◆ **WHAT YOU ARE ASKED TO DO**
Rewrite the rows below as a JSON list of strings, one string per line, with blank lines skipped and the pictures left out.

(Stored entries)
____
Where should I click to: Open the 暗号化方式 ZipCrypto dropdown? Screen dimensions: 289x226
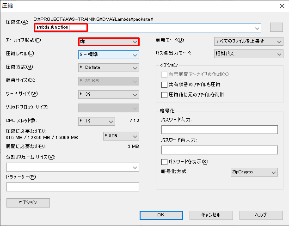coord(254,172)
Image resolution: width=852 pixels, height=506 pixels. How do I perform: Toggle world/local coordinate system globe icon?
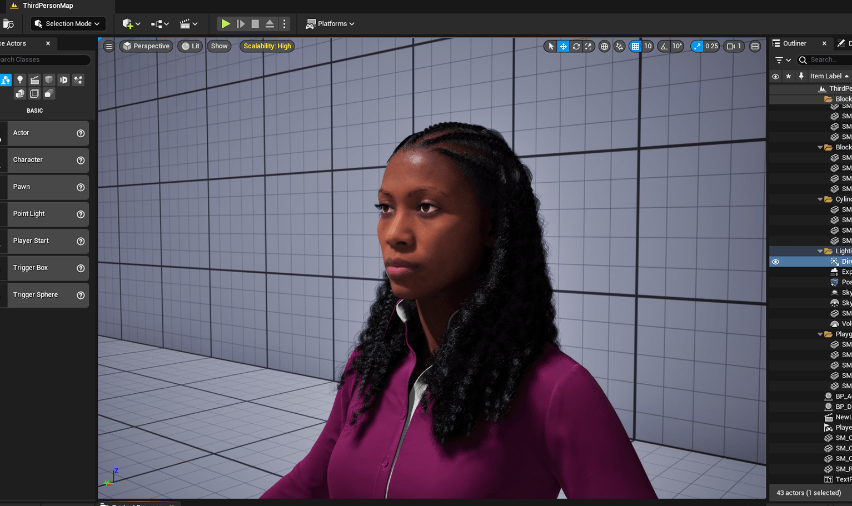click(x=604, y=46)
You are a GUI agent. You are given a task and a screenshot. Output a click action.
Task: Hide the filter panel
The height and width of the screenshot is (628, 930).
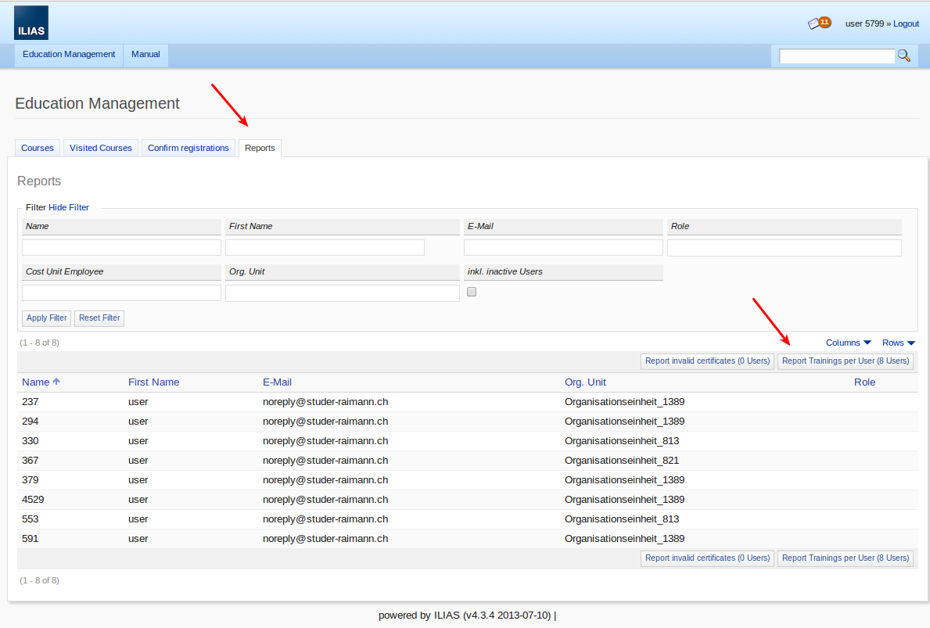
____
◆ **SOLUTION TO THIS EXERCISE**
[
  "Where should I click to: Open the 暗号化方式 ZipCrypto dropdown? Screen dimensions: 289x226",
  "coord(254,172)",
  "Image resolution: width=852 pixels, height=506 pixels. How do I perform: Toggle world/local coordinate system globe icon?",
  "click(x=604, y=46)",
  "You are a GUI agent. You are given a task and a screenshot. Output a click action.",
  "Task: Hide the filter panel",
  "The height and width of the screenshot is (628, 930)."
]